TO BE DONE: Give the material between the lines holding "The image size is (750, 434)." and "Action: point(137,197)", inclusive, as a two-column CSV with the columns task_text and click_point. Each row should pair what is asked with the answer that follows it, with each value in one quoted field and line breaks turned into spaces.

Start of ITEMS

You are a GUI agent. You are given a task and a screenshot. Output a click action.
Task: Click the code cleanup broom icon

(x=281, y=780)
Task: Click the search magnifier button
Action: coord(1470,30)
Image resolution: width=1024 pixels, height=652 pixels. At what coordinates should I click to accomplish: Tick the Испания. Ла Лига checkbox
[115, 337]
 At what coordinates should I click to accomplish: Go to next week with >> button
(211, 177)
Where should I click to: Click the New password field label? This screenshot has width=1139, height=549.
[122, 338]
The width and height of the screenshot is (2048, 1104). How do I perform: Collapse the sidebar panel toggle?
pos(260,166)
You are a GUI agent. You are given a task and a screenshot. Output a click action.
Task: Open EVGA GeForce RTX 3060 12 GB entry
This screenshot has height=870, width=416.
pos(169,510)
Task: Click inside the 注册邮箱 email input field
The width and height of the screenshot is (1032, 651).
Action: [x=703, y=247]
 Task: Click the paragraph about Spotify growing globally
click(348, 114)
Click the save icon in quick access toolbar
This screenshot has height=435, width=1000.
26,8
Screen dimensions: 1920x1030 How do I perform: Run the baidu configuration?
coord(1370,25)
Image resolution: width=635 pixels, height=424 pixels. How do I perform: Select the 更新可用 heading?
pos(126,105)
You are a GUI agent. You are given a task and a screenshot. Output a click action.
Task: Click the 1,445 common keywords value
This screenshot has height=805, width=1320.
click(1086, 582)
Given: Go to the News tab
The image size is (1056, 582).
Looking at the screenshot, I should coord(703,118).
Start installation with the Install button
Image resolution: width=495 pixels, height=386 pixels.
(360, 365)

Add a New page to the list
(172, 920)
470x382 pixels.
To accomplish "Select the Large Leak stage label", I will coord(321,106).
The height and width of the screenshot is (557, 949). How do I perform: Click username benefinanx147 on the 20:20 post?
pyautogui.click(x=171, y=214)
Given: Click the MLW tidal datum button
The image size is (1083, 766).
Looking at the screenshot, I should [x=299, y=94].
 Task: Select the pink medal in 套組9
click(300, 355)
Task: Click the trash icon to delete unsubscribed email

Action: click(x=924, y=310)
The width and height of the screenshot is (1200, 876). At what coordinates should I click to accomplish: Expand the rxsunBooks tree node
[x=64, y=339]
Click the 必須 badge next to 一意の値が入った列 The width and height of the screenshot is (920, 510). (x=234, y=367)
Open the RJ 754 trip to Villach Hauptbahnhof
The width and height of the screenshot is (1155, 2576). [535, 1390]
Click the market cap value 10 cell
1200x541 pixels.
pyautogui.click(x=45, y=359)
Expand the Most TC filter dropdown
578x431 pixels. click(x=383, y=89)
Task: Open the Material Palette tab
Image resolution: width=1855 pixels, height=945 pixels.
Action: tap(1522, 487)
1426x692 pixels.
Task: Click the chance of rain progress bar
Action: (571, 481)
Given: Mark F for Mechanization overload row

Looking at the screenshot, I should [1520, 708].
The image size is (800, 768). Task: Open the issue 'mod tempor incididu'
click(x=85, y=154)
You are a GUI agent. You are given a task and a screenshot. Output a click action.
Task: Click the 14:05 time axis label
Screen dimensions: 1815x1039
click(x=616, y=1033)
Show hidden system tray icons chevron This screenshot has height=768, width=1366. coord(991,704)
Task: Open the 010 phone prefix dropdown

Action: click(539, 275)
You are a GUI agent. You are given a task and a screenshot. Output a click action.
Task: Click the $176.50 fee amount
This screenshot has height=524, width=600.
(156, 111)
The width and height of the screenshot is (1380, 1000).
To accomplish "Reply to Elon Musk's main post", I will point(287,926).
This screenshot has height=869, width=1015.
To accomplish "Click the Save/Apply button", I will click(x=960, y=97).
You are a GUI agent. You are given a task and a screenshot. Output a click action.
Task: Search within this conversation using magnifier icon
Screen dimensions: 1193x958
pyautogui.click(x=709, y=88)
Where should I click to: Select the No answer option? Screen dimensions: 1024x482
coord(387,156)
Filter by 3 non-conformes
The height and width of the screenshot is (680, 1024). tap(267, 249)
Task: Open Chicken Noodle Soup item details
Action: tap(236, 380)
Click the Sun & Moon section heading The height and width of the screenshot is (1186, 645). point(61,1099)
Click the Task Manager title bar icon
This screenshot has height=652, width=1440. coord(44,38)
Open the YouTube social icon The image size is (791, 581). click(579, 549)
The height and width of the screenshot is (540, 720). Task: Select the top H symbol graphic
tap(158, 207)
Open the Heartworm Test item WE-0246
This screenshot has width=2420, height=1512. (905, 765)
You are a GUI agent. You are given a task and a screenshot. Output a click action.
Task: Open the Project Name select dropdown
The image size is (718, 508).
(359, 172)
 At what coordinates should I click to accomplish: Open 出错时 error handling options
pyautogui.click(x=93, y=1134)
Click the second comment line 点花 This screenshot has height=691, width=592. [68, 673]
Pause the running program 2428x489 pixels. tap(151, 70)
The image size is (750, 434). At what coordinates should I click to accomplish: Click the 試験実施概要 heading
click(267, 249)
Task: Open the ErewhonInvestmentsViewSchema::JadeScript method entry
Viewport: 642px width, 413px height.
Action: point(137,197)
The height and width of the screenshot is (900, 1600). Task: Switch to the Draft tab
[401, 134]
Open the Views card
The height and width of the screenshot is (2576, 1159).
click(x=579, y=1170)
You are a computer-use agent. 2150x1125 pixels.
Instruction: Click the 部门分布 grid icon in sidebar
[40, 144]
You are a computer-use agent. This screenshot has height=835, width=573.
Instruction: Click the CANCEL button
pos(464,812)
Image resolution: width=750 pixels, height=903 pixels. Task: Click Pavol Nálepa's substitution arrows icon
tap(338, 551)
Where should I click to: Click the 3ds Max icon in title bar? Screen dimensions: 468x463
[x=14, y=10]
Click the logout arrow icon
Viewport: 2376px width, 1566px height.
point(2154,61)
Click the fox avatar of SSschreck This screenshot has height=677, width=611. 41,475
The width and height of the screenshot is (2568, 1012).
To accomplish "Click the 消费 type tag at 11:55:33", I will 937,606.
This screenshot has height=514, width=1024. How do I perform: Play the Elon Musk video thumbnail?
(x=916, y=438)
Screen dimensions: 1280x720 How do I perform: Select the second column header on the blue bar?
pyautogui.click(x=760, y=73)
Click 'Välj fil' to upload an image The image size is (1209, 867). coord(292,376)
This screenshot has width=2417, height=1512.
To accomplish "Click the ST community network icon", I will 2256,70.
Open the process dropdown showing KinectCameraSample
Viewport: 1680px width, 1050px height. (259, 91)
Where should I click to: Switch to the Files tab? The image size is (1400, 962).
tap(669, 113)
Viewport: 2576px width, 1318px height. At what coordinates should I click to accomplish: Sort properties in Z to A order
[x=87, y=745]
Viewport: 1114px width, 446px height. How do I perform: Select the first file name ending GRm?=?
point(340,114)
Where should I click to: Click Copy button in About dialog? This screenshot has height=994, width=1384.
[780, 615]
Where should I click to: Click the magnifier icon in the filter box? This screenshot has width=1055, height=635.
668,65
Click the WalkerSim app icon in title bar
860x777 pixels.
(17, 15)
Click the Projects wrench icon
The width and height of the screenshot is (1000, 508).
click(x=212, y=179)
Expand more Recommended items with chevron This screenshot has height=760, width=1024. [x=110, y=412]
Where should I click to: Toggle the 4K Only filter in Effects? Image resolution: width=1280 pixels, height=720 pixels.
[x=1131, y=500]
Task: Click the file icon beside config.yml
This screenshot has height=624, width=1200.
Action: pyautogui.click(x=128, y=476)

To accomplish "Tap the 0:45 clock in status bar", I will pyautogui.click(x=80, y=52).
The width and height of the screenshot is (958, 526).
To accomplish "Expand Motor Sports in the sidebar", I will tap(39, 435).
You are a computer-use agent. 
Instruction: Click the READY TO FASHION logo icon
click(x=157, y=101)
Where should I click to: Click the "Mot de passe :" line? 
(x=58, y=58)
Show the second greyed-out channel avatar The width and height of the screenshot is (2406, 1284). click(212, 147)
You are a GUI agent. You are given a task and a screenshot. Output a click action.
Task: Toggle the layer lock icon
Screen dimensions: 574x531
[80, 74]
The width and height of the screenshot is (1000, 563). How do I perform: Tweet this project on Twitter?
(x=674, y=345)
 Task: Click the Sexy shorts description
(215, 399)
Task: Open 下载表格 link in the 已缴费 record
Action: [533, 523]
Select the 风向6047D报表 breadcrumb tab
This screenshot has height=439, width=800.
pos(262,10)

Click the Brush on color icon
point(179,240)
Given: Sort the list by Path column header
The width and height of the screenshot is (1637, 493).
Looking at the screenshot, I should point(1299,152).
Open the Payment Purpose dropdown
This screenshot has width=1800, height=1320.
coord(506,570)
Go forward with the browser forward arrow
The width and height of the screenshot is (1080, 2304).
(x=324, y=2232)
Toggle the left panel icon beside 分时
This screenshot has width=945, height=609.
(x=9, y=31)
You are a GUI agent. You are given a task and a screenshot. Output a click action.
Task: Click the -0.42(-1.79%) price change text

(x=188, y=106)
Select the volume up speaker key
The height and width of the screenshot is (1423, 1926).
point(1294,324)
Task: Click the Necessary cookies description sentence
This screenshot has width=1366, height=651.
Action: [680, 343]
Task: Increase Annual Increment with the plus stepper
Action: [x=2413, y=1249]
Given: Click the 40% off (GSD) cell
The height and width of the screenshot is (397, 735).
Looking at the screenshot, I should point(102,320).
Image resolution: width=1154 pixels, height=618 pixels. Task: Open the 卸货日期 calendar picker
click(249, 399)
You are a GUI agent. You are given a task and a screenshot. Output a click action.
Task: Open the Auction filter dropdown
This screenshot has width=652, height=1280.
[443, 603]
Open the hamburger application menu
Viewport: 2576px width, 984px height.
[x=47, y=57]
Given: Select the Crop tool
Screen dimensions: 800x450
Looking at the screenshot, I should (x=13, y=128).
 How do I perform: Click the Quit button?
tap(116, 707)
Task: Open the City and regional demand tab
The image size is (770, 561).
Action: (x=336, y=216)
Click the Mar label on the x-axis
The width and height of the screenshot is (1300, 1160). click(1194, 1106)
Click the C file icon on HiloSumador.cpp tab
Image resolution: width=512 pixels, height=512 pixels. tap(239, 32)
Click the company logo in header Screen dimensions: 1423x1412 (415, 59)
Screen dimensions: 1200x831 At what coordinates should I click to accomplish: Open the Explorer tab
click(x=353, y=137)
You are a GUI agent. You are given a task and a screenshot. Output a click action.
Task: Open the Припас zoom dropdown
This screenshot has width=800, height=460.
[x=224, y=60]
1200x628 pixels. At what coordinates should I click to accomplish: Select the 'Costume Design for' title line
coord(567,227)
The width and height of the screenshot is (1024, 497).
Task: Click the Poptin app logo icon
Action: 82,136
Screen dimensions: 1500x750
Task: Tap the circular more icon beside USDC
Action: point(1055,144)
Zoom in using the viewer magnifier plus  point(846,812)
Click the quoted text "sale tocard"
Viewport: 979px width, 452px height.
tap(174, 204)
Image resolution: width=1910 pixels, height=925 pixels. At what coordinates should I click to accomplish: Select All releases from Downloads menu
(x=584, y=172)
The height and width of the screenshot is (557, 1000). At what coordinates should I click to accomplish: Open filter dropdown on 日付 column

End of ITEMS

ANSWER:
task_text,click_point
"The image size is (750, 434). At what coordinates should I click to accomplish: Click the 試験実施概要 heading","click(267, 249)"
"Task: Open the ErewhonInvestmentsViewSchema::JadeScript method entry Viewport: 642px width, 413px height.","Action: point(137,197)"